Короткий старт — и мы в воздухе. Курс на северо-запад. Видимость не из лучших. Порывы ветра нещадно кидают машину. Насколько доставал взор, повсюду по склонам гор клубились бурые тучи. С четверть часа мы летели в тумане над долинами и перевалами, пока не выглянуло солнышко. Внизу заблестела лента реки и несколько крыш.

— Бенабена и река Асоро, — любезно сообщил пилот.

В Бенабена было положено начало одному из величайших географических открытий нашего столетия. Отсюда отправилась экспедиция Майкла Лики, которая в начале 30-х годов обнаружила совершенно неизвестный мир людей. Сотни тысяч местных жителей не слышали здесь о самом существовании белого человека, не знали, что есть моря, лодки, металл, не говоря уже о собаках, коровах или, скажем, самых обыкновенных штанах.

В мае 1933 г. пришло поразившее мир известие. Поседевшие в биржевых схватках банкиры не могли поверить, что существуют еще места, где деньги не находят применения. Управляющие заводами Круппа, выпускавшими пушки, с интересом разглядывали украшенные узорами стрелы, которых было достаточно, чтобы лишить человека жизни, а в воображении миссионеров возникали целые легионы язычников, нетерпеливо дожидающихся приобщения к истинной вере.

А тем временем люди, словно пребывающие еще в каменном веке, статные, счастливые, улыбчивые, гордые и уверенные в себе, по-дружески приветствовали чужестранных пришельцев, живо интересуясь всем, что было для них совершенно новым.

Майкла Лики современники не случайно окрестили Колумбом. Подобно последнему, он отправился искать золото и пряности в неизведанных краях. Колумб открыл полмира, а Майкл — одну из самых красивых его долин с четвертьмиллионным населением, одаренным незаурядными способностями. Каким удачливым надо быть, чтобы в эпоху, когда весь земной шар (за исключением, пожалуй, лишь немногих троп у реки Амазонки) был уже исхожен вдоль и поперек, найти этот затерянный мир, живой реликт каменного века.

(Предоставленные данные)

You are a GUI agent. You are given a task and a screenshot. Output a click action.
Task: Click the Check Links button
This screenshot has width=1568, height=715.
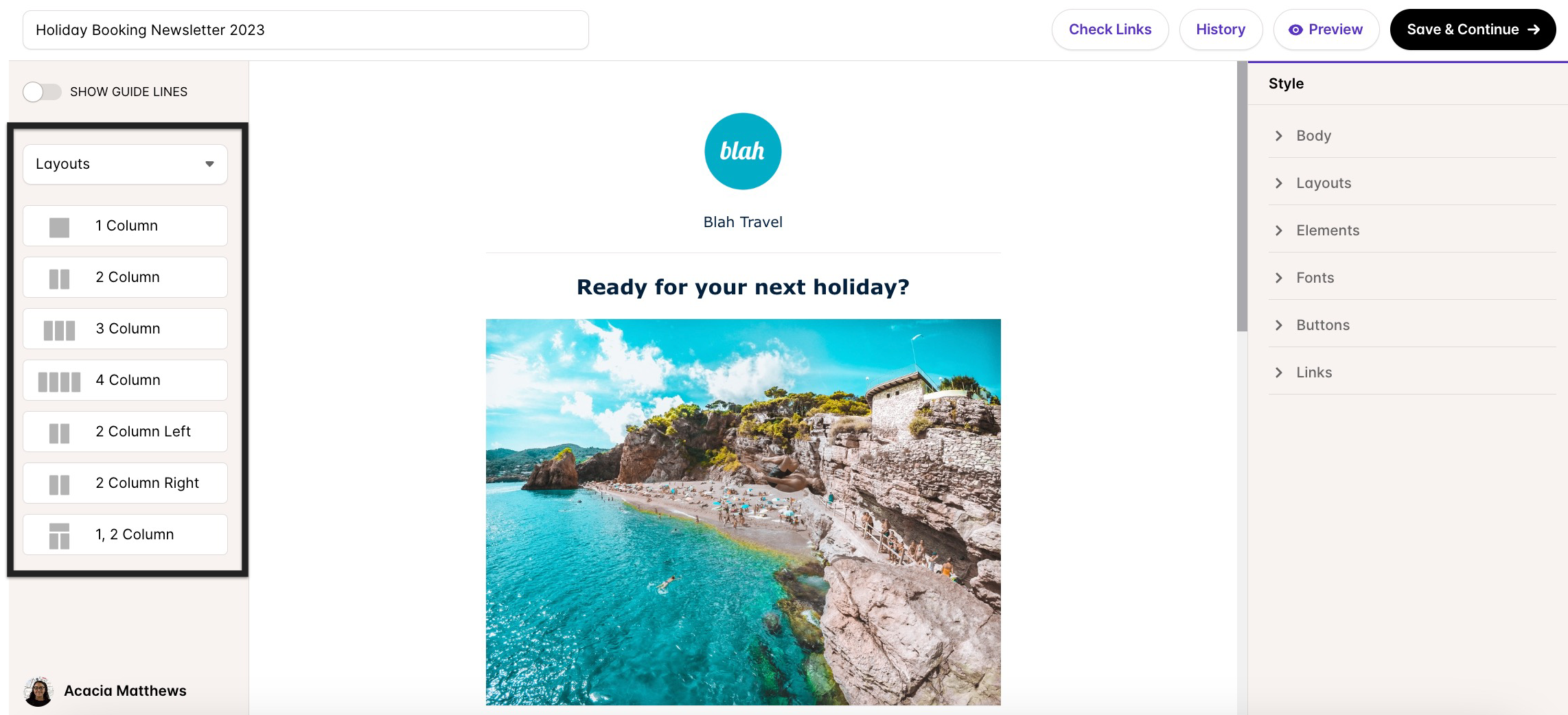(1110, 30)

(Цель задания)
Пожалуйста, продолжите рассказ о Бенабене и экспедиции Майкла Лики, начав сразу после его последнего предложения. Эти данные получены из другого источника.

(Ответ)
Честь этого изумительного открытия века австралийский золотоискатель разделил со своим братом Даном, правительственным чиновником Джимом Тэйлором и небольшим отрядом местных полицейских и носильщиков— жителей окрестностей Бенабена. Совершая свои открытия, эти люди в то же время сами становились их объектами. Каждая деталь их одежды, даже шерсть собаки, которая сопровождала Майкла, — все это внимательно исследовалось аборигенами. Они подглядывали даже за физиологическими отправлениями участников экспедиции. Как только кто-либо из белых удалялся в сторонку, все, что он там оставлял, тщательно сгребалось на лист и подвергалось дальнейшему исследованию. По мере продолжения похода путешественники научились понимать приветственные оклики, которыми их встречали. Так исподволь возник первый словарик для повседневного пользования. Местные жители называли хижину — нгар, бананы — тан, луну — эмил, женщину — ия, ребенка — армп и т. д.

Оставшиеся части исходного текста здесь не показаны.